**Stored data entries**
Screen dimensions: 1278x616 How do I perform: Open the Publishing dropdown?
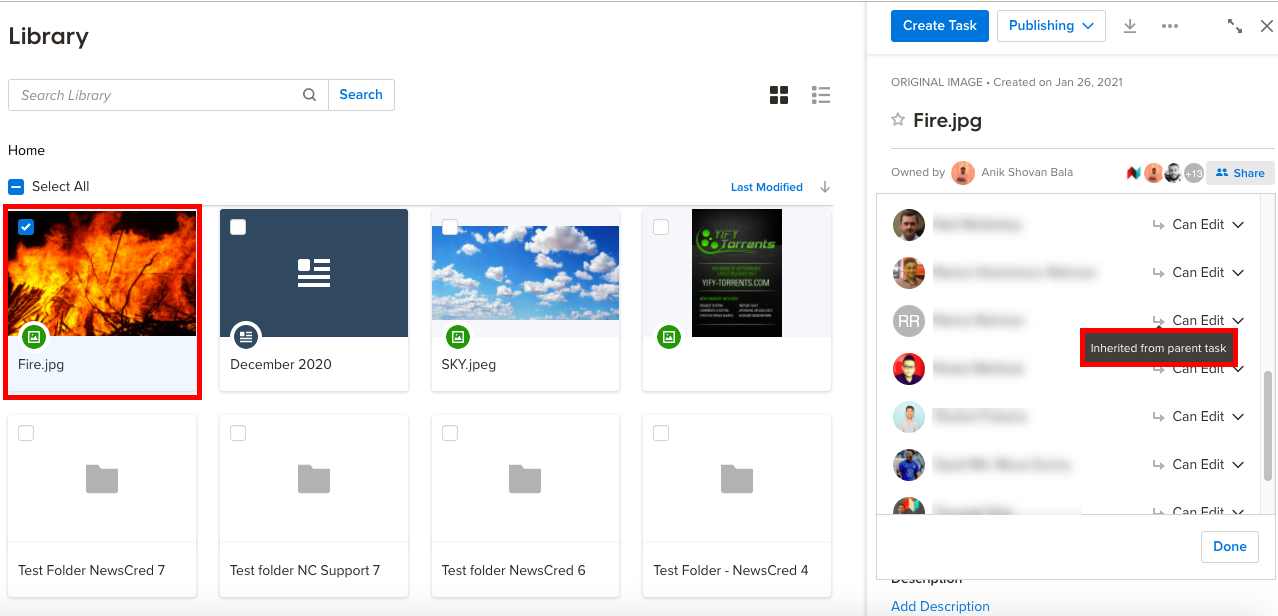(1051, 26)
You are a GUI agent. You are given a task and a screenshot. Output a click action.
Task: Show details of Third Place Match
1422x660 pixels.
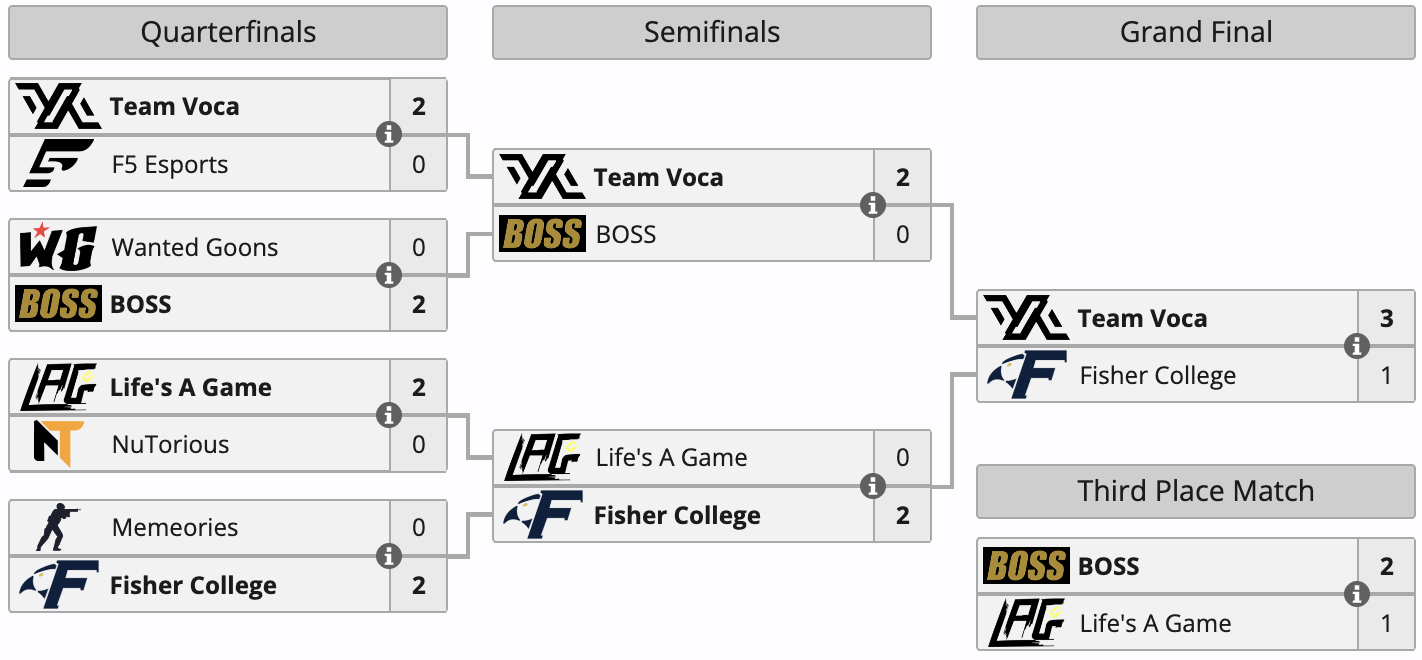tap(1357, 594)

**TASK DETAILS**
Set down the records above exactly, leaving out pictures.

**SOLVED PROBLEM**
Screen dimensions: 1278x616 How do I perform: Open the Publishing dropdown?
(1051, 26)
You are a GUI agent. You are given a task and a screenshot. Output a click action.
Task: Show details of Third Place Match
1422x660 pixels.
tap(1357, 594)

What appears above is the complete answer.